* TEXT SHOWN
::::
In the midst of our busy social life (note: sarcasm), Mrs. Poolman and I recently watched two decent movies at home. A bit of a surprise in both cases was that they were both shot in my hometown of Pittsburgh.
“Reacher,” starring Tom Cruise, was much better than I expected it to be. The biggest surprise was that Cruise absolutely nailed the character of Jack Reacher. This was a surprise, because he doesn’t come anywhere close to fitting the physical description of Jack Reacher in the series of novels by Lee Child. In the books, Reacher is 6’4”, and we all know Tom C is about a foot shorter.
Reacher is a former Army CID officer who turned his back on conventional society when he left the Army. He drifts around the country without a home or job, but always seems to find himself in some situation that needs fixing. Reacher is extremely smart, tough and resourceful. He is very cool, in the same way that Mark Harmon plays a cool Jethro Gibbs in NCIS.
In the movie, based on the Child novel, “One Shot,” Reacher arrives in Pittsburgh to help solve the mystery surrounding a former Army sniper who shot and killed several people, apparently without rhyme or reason. Of course it turns out there was a rhyme and reason; otherwise there wouldn’t be a story.
In any case, this isn’t a flick you are going to see around Academy Awards time, but for a Saturday night rental with a bowl of popcorn, this one was pretty good.
A real surprise was “Abduction” with Taylor Lautner (Twilight series) and Lily Collins (The Blind Side.) We picked it up on Netflix last night. The main character, Nathan, discovers his childhood picture on a missing children Web site. So, of course, he and his cute neighbor, Karen (Lily Collins,) pursue it. Rather than turning into a maudlin Lifetime-network chick-flick, which we expected, a hit team shows up at his house, and the chase is on. “Hey Mrs. Poolman, look at what just happened here!”
The plot and overall story is pretty good, but it misses on some of the small points. The acting is nothing to rave about (I understand Taylor was runner-up for a worst-actor award for this movie. I’m not surprised.) , despite a decent supporting cast including Maria Bello, Jason Issac (the evil British colonel in The Patriot), Signorney Weaver and Michael Nyqvist (the Swedish version of the Girl with the Dragon Tattoo trilogy.) We were just amazed that after swimming across a river and sleeping in the woods overnight, Taylor and Lily looked like they just walked out of make-up. But if you overlook some of the little things, you’ll find that “Abduction” is a pretty entertaining movie.
I ran across this poster, and it reminded me of one more reason, #87, why I’m glad I’m a guy.
Sales “Parties”
If you are a girl, you probably know what I’m talking about. If you are a guy, I strongly suspect you have never even been close to one. I guess they started with Tupperware back in the 50s or 60s, but it seems in recent years they have multiplied. Here is the way it works.
1.) Woman takes on a job selling a product with other women as the target customer group.
2.) Saleswoman approaches friend or co-worker and asks if she would hostess a “party” and invite some of HER friends. The purpose of the party is to provide Saleswoman with a captive audience to hock her wares. Not really wanting to produce a party, but not wanting to disappoint a friend, the Hostess agrees.
3.) Hostess then spends some of her “social capital” inviting her friends to a “party” at her house. Hostess typically provides drinks and snacks, or more.
4.) The friends/guests frequently accept, even though they have no desire to attend the pseudo-party, because they, in turn, don’t want to their friend/hostess to look bad. The implied understanding is that the Guests have a social obligation to purchase something from the Saleswoman.
::::
* RECORDED DATA
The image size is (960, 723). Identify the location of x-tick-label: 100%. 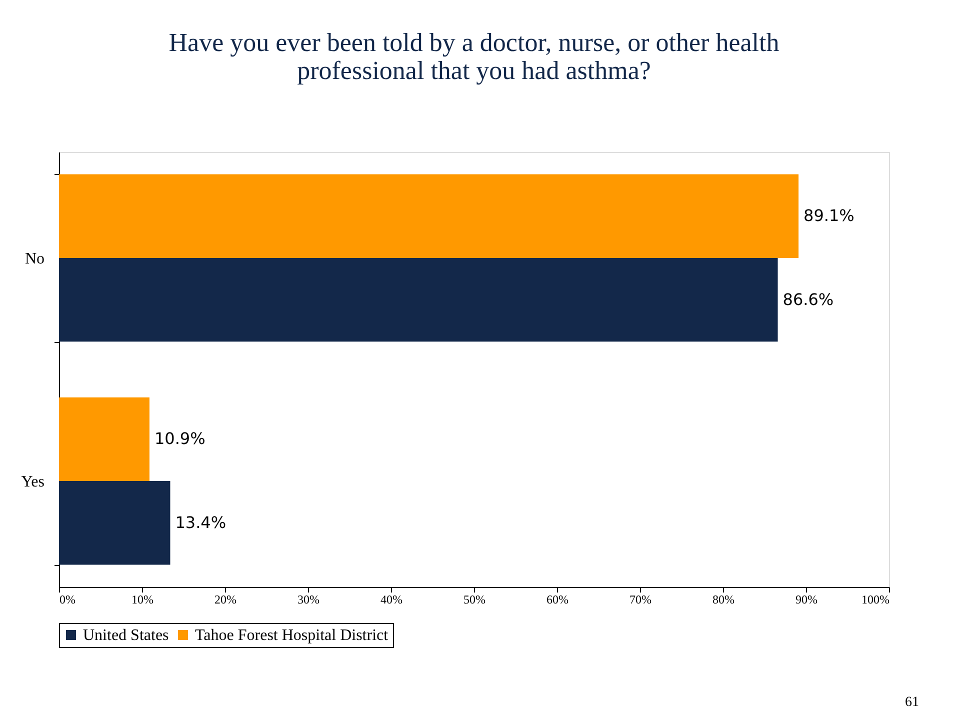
::::
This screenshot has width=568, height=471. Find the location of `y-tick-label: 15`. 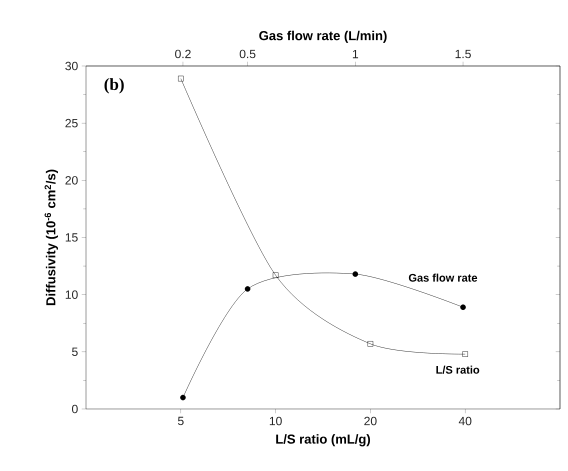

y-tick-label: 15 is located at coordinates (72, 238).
::::
* JOB 1
Rewrite the paragraph of the blog post that begins "Reacher is a former Army CID officer" as a bulleted list, keeping its main facts.
* JOB 2
Resume the blog post about movies and sales "parties" after its last sentence.
The records come from a different source than the blog post.

* YOUR RESPONSE 1
- Reacher is a former Army CID officer who turned his back on conventional society when he left the Army.
- He drifts around the country with no home or job.
- He always seems to end up in a situation that needs fixing.
- He is extremely smart, tough, and resourceful.
- He is cool in the same way Mark Harmon plays Jethro Gibbs in NCIS.

* YOUR RESPONSE 2
Mrs. Poolman attended one such “party” last week. In this case, the product was handbags. Mrs. P came away $55 poorer, but with a handbag, to be delivered at some future date. I don’t know whether she needed the handbag or not. That wasn’t the point. She bought the bag because she attended the party, and she only attended the party, because she didn’t want to disappoint her friend, Carla. Carla wasn’t the hostess. The party was being hosted by her daughter’s partner’s mother and sisters on behalf of some cousin. Do you see how the web grows?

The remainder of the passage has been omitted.